[Opening Data section]
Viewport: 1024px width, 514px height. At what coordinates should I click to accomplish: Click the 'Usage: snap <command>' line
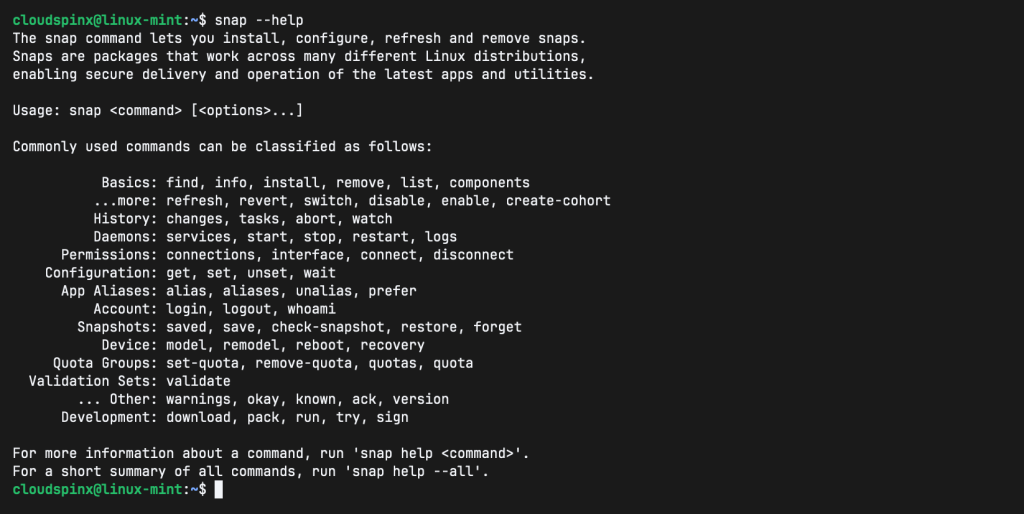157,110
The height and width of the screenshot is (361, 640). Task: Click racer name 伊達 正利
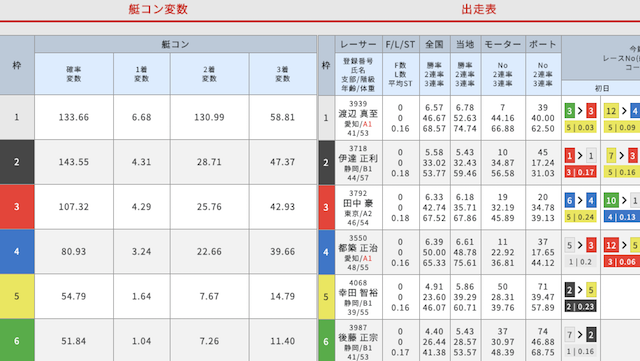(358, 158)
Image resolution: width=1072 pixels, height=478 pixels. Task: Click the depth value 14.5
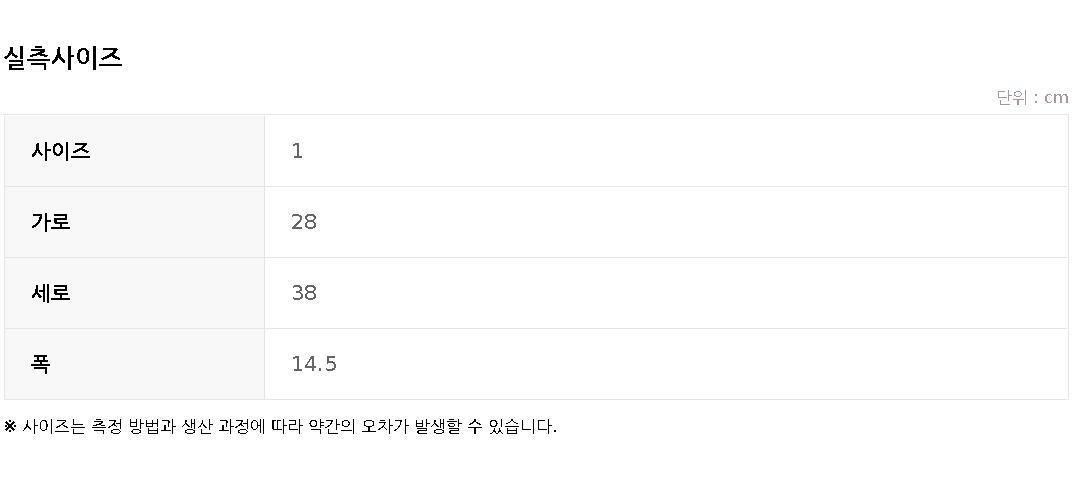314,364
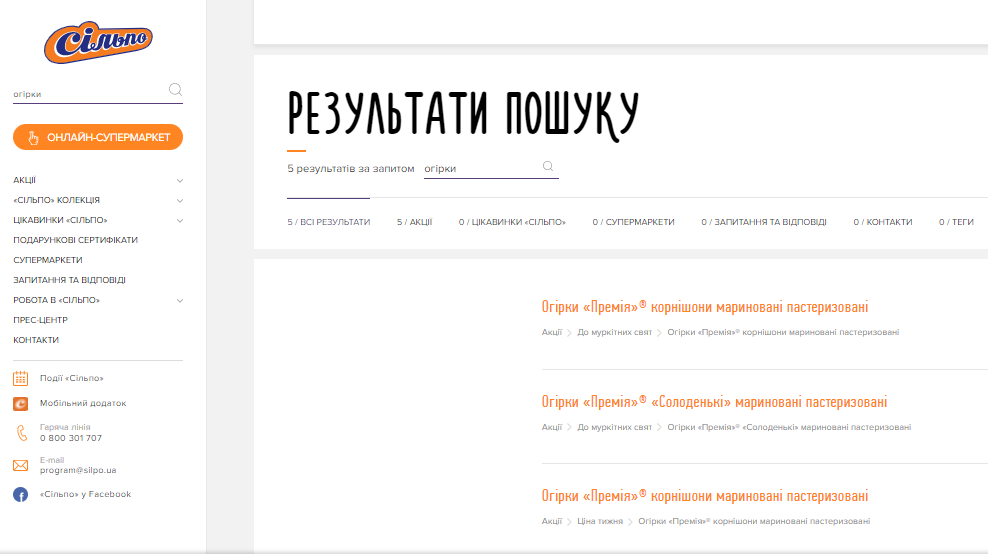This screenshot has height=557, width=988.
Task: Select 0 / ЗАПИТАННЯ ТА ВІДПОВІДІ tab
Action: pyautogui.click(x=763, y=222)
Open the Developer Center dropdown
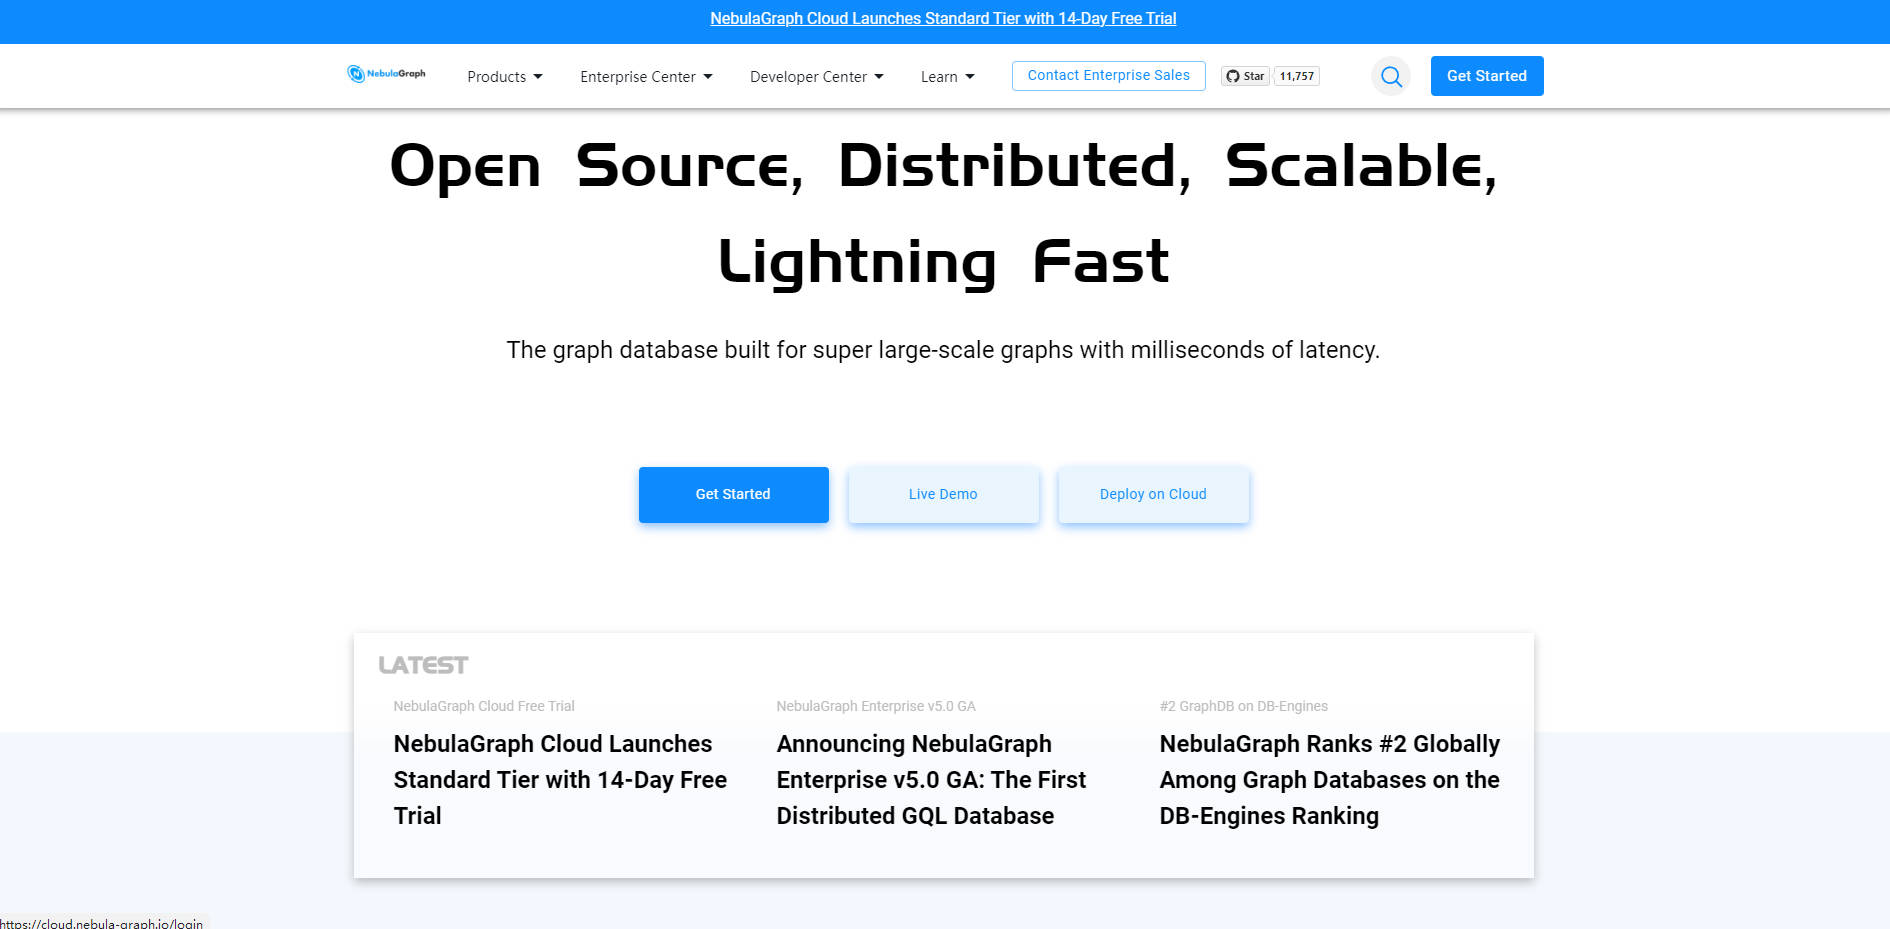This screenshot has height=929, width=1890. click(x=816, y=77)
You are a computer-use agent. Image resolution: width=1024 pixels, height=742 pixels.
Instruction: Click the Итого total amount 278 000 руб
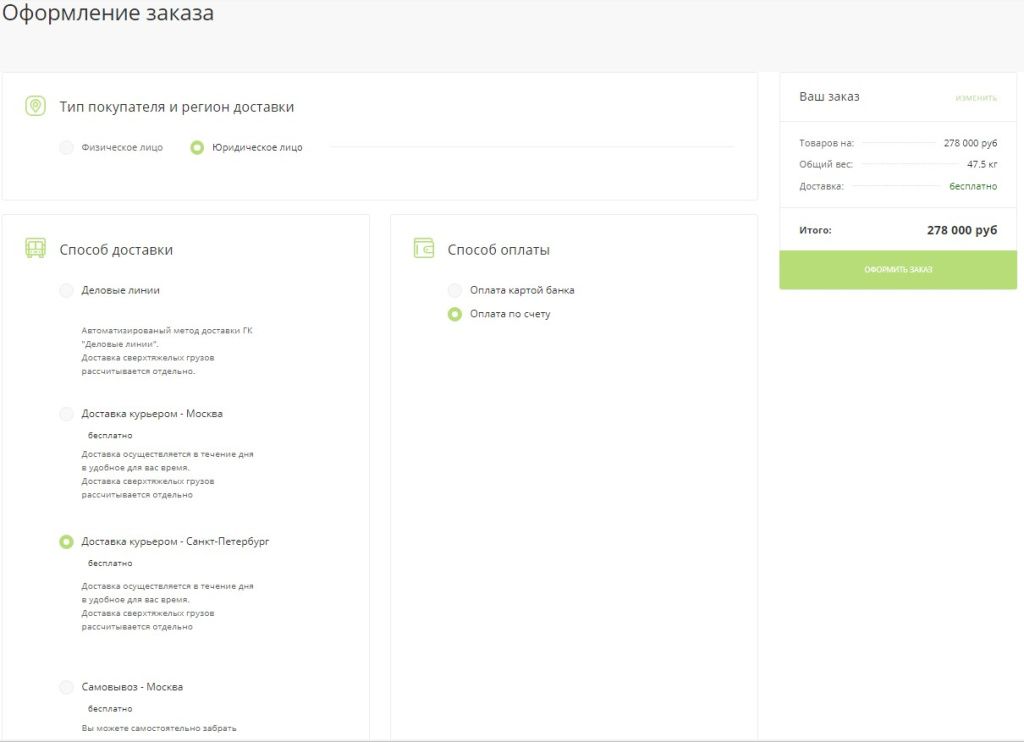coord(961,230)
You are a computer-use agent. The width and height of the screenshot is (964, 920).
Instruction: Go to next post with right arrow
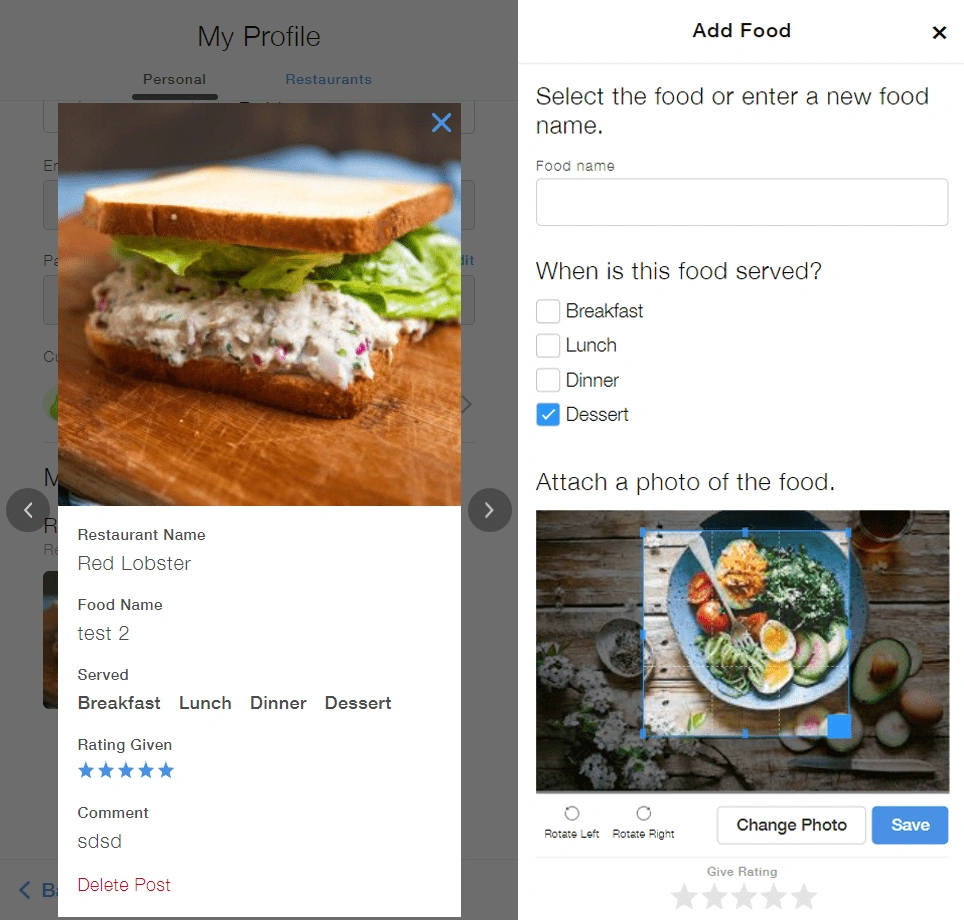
[Closing Data section]
Exercise aim
Exactness is what counts here: copy each entry as given and omit its pictures.

Task answer
Viewport: 1024px width, 514px height. At what coordinates should I click to accomplish: Click the 'Usage: snap <command>' line
157,110
The height and width of the screenshot is (361, 640). Task: Click racer name 伊達 正利
(358, 158)
Image resolution: width=1072 pixels, height=478 pixels. Task: Click the depth value 14.5
314,364
This screenshot has height=557, width=988.
Task: Select 0 / ЗАПИТАННЯ ТА ВІДПОВІДІ tab
Action: pyautogui.click(x=763, y=222)
Open the Developer Center dropdown
This screenshot has height=929, width=1890. click(x=816, y=77)
You are a computer-use agent. Image resolution: width=1024 pixels, height=742 pixels.
Instruction: Click the Итого total amount 278 000 руб
coord(961,230)
You are a computer-use agent. The width and height of the screenshot is (964, 920).
Instruction: Go to next post with right arrow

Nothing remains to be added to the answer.